Lawrence Berkeley National Laboratory (Berkeley Lab) has named John D. Elliott as its first Chief Sustainability Officer, a new position that underscores the importance of energy efficiency and sustainable practices within the same institution where scientists have pioneered resource-sparing technologies for decades.
In his new position, reporting to Deputy Laboratory Director Horst Simon, Elliott will provide organizational and technical leadership for Berkeley Lab’s overall sustainability operations and serve as its main spokesperson on such issues. His appointment is a recognition that sustainability goals are of utmost importance at Berkeley Lab, which in January selected UC’s Richmond Field Station site as the location of its planned second campus.
“Doing the science that improves the way the world harnesses, stores, and uses energy is an incredibly important part of the Berkeley Lab mission," says Berkeley Lab Director Paul Alivisatos. "To walk the talk we must use our own facilities to show the world what can be achieved. John’s role will bring focus to this area, especially as we look to our future initiatives, like the Richmond Bay Campus. I am hopeful that this will be a way for us to take much of what our own researchers are discovering and put it into practice both in new buildings as well as our existing infrastructure.”
Elliott is wrapping up a five-and-one-half year stint as Director of Energy and Sustainability at UC Merced, where he has been in charge of similar efforts, beginning that job in 2006 shortly after many of the new campus’ first buildings were completed. His appointment marks his return to the Bay Area, where he had lived and worked since he was an undergraduate at Stanford and earned a masters degree in Energy and Resources at UC Berkeley. Before leaving for UC Merced, Elliott served in a variety of environmental engineering, energy efficiency, and energy software roles at private Bay Area firms in San Francisco, Oakland, and San Mateo.
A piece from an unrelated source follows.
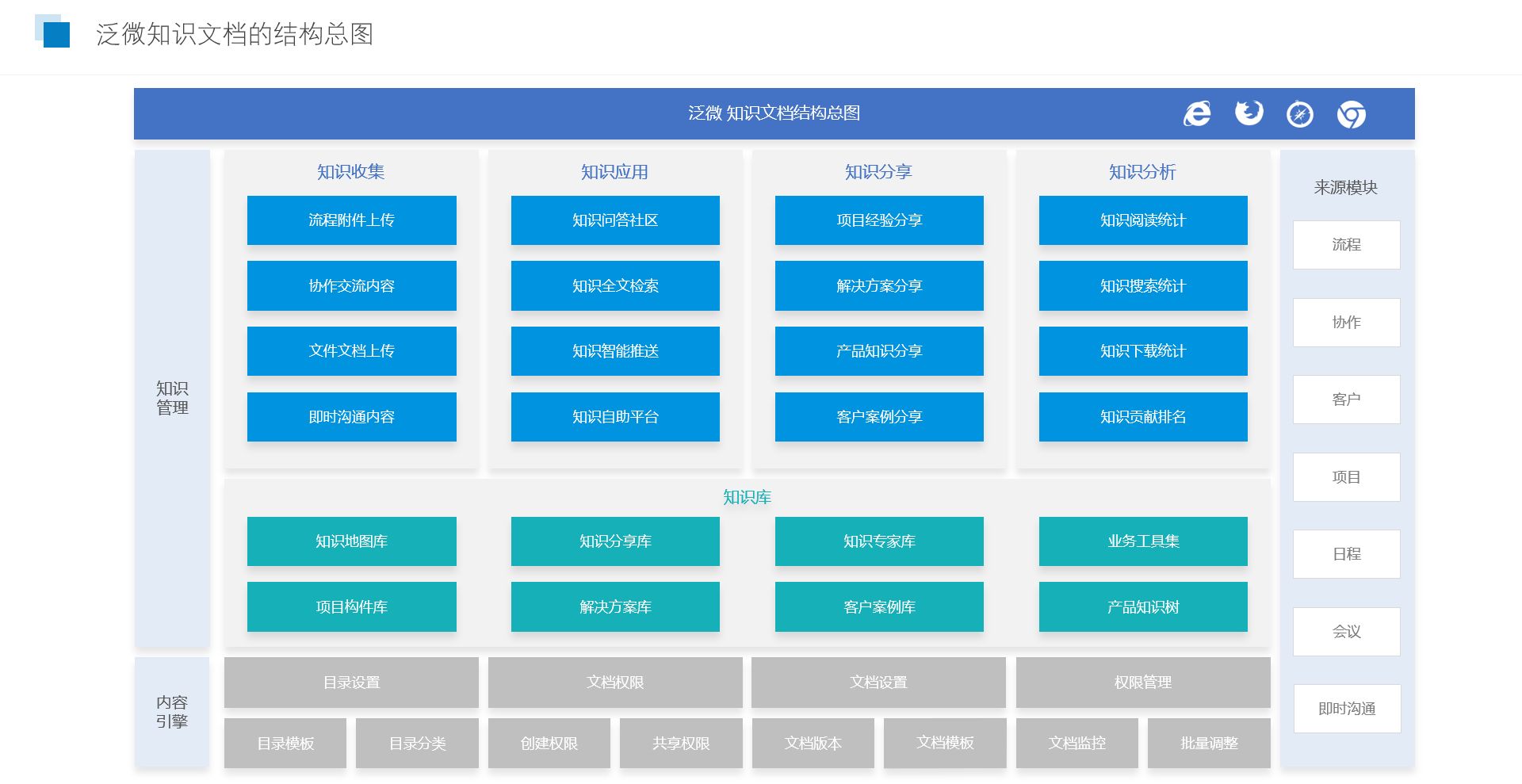1522x784 pixels.
Task: Switch to the 权限管理 section
Action: 1142,683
He is the first Chief Sustainability Officer to be named among the 17 national laboratories funded by the U.S. Department of Energy. The posts have been established in prominent businesses as diverse as Dow Chemical, Verizon, and Google.
As a graduate student at UC Berkeley, Elliott worked with a project sponsored by Berkeley Lab that assisted Native Americans in developing energy efficiency and renewable energy projects. He has continued to tap Lab expertise ever since. "As an energy efficiency consultant, I relied heavily on data developed by Berkeley Lab’s Environmental Energy Technologies Division (EETD)," says Elliott.
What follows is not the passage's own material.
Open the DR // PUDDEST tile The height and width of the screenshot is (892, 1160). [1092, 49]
At UC Merced, Elliott helped to develop what the university calls its" Triple Zero Commitment" -- zero net energy, zero landfill waste, and zero net greenhouse gas emissions by 2020. In addition to a mandate that every new building on the campus consume half the energy of comparable university facilities in the state, the campus located in California’s sun-drenched Central Valley now features a 1-megawatt photovoltaic array located on eight acres. When the sun is shining, the new facility routinely provides about half of the entire university campus’s electric power.